━━━━━ Given entries
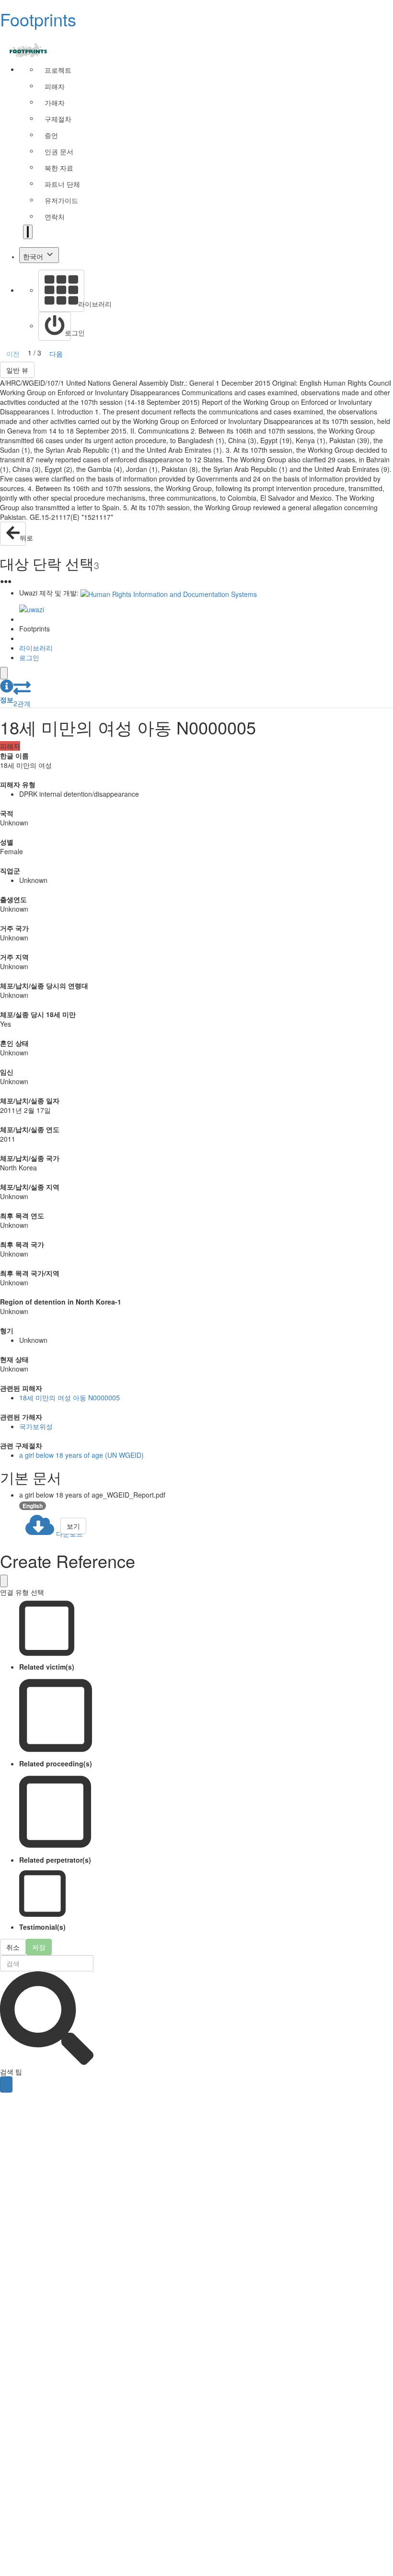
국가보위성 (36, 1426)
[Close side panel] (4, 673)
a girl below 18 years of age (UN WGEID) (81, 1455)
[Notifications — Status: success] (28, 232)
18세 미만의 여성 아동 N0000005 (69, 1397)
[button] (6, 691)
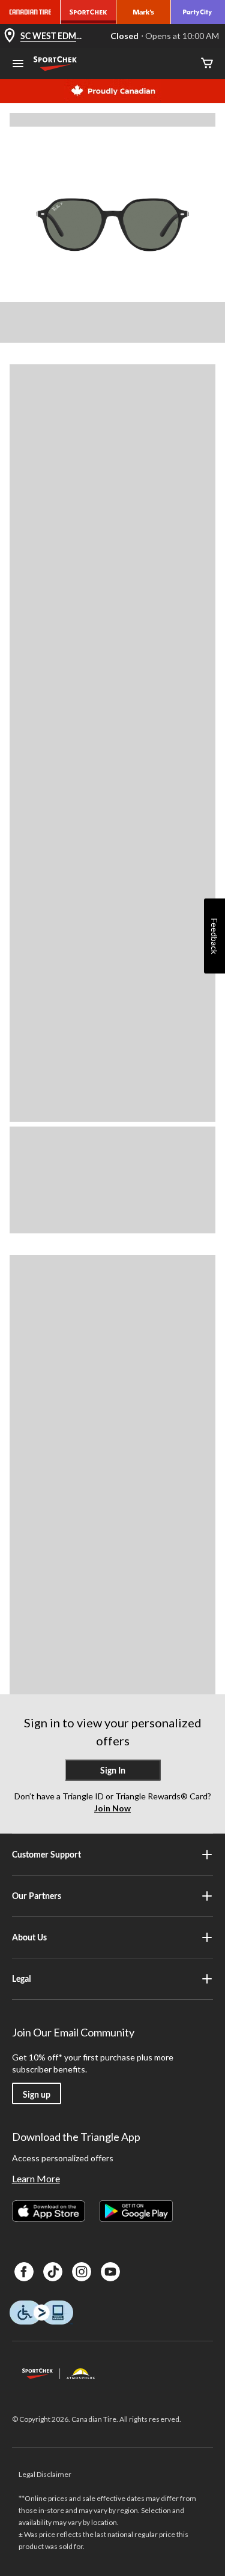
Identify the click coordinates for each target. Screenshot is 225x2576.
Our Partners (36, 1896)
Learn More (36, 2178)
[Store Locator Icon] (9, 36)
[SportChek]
━━━━━━━━━━
> [Directions] Only the lines from the one that contains "Our Partners (36, 1896)" to the end of the entries above should be given again, exactly and in full.

> [Written response]
Our Partners (36, 1896)
Learn More (36, 2178)
[Store Locator Icon] (9, 36)
[SportChek]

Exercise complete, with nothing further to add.